Copy the lines below word for word, starting with the line that contains "This screenshot has height=952, width=1262." and ending with the line that contains "click(478, 191)", both included.

The input –
---*---
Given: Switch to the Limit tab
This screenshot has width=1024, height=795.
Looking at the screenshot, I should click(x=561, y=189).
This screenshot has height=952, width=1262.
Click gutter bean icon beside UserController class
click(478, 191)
---*---
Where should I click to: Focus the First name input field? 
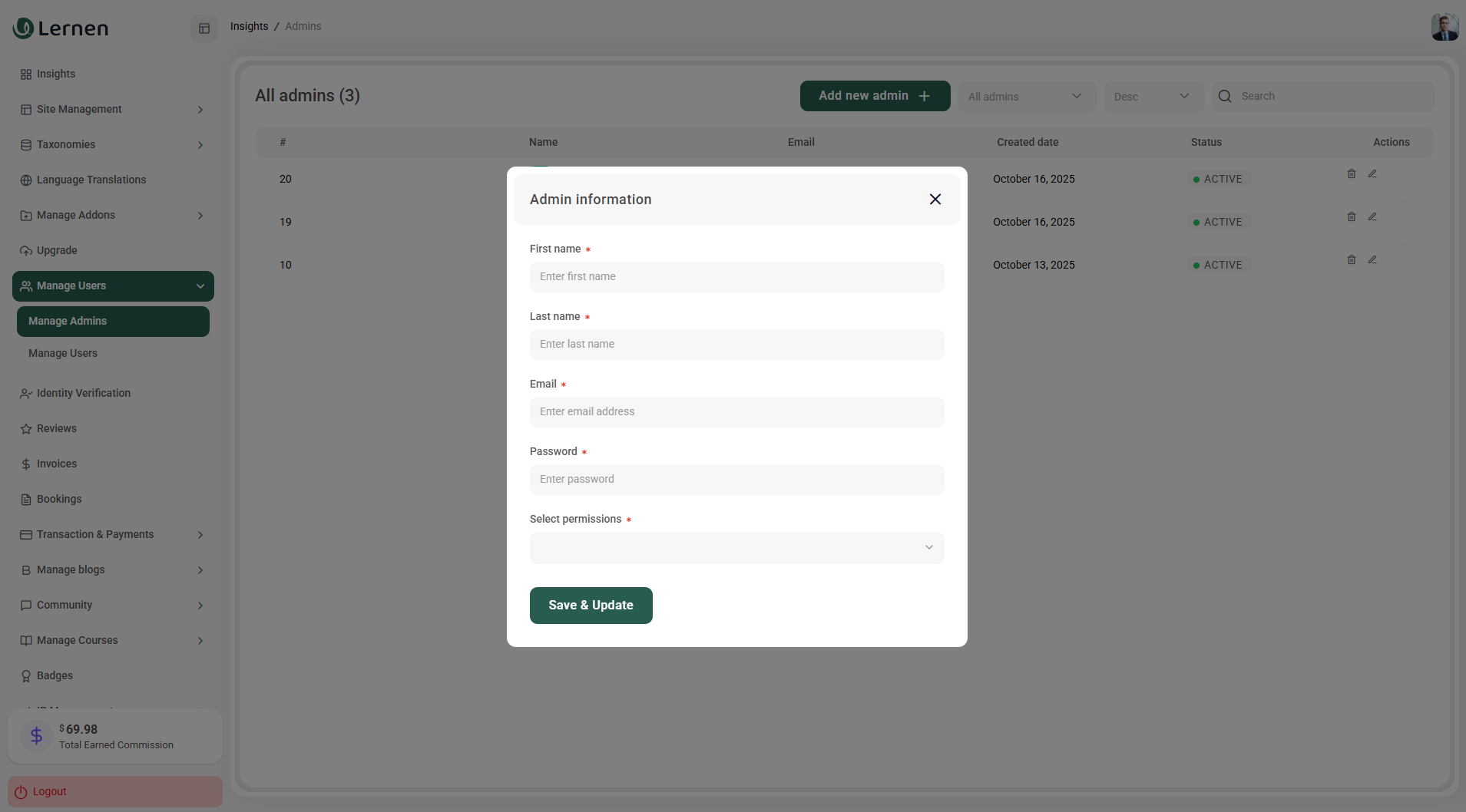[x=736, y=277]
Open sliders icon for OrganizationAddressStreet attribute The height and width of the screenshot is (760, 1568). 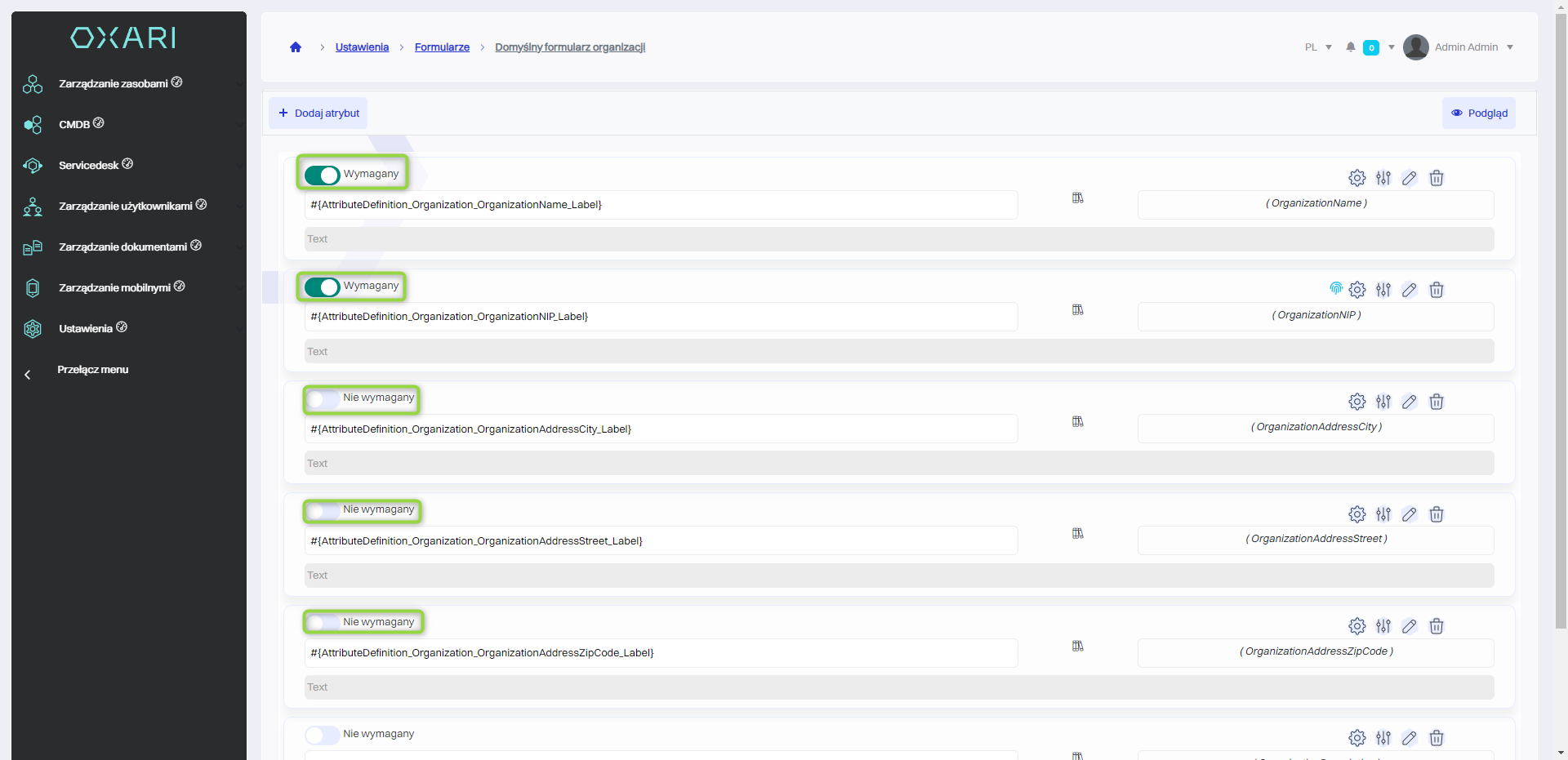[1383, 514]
---*---
The output –
This screenshot has height=952, width=1262.
Click gutter bean icon beside UserController class
click(478, 191)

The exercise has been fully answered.